Love Kinection?

So, since the holiday season, have you been flailing around in your living room, throwing imaginary footballs, jumping over invisible obstacles or throwing punches in the air? If you have, you probably got Microsoft’s Kinect for Xbox under your tree, the gesture based gaming system that requires no controller to play.

The Kinect’s sensor uses a camera, a depth sensor and a microphone array to track your movements, scan your environment and listen to spoken commands. The special software employs face and voice recognition and 3D motion capture, transforming you into an onscreen avatar that can fully interact with the characters and action of the game.

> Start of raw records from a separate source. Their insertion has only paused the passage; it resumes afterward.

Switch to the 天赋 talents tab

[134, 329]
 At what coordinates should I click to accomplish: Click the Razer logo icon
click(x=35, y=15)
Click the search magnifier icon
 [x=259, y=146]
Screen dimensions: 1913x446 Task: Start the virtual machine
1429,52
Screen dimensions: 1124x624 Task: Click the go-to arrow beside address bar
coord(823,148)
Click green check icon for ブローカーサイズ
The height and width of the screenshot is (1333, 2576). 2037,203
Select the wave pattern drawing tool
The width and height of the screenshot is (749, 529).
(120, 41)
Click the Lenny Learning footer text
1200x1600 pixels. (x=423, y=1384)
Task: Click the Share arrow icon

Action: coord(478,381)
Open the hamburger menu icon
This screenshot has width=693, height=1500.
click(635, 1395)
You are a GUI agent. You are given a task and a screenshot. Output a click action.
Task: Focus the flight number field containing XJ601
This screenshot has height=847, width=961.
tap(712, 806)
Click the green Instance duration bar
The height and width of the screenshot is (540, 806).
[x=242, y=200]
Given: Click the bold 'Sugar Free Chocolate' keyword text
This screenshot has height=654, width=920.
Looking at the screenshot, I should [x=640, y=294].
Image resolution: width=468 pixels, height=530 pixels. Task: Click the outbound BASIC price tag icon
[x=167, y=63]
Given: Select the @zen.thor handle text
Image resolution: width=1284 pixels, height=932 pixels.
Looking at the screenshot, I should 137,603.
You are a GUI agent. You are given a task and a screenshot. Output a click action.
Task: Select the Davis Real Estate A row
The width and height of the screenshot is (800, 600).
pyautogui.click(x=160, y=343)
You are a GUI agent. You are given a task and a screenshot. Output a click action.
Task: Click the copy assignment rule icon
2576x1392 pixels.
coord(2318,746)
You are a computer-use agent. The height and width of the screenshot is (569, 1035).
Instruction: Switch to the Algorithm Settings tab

While the Kinect was still in development under the name Project Natal, I knew it wouldn’t take too long for programmers and/or artists to figure out a way to make use of its open USB port and create other kinds of drivers that would read input from the sensors. Microsoft says it basically welcomes the experiments that started cropping up so quickly after the system’s release last fall. Beyond gaming and other media industries, the possibilities for Kinect’s use in the creative process and in multimedia performance seem pretty clear. Let’s take a look at what some of the Kinect hackers are up to besides virtual bowling:

Last month at a meetup of the Boston Ableton users group, the crowd got a demo of Kinect being used to send midi information to Ableton Live. Here, the user waves his arm up and down to control a “wobble” effect in the music:

Hirofumi Kaneko made this line drawing program using OpenFrameworks and the Kinect, creating a pencil sketched avatar of himself that moves as he does:

Ryan Monk developed some painting software for use with the Kinect. Here you can watch him moving his “brush” in the air as the artwork takes shape onscreen:

Here’s the next step in VJing with Kinect, controlling images or graphics by dancing along with the music. This example uses an open application called TUIO, which was originally created for interactive or multi-touch surfaces. It can now track specific hand gestures, and helps the Kinect “speak” with the visual software, OpenSoundControl:

Here is some digital puppetry created with the Kinect connected to a MacBook and real-time animation software called Animata. It’s part of the Virtual Marionette research project from grifu.com. :

Looking at all these Kinect hacks sprouting up all over the place, it seems that creating or editing digital media won’t just mean butt spread and carpal tunnel syndrome. We’ll rise up from our workstations and learn to control the arts with the rest of our bodies in some new, though sometimes silly looking, ways.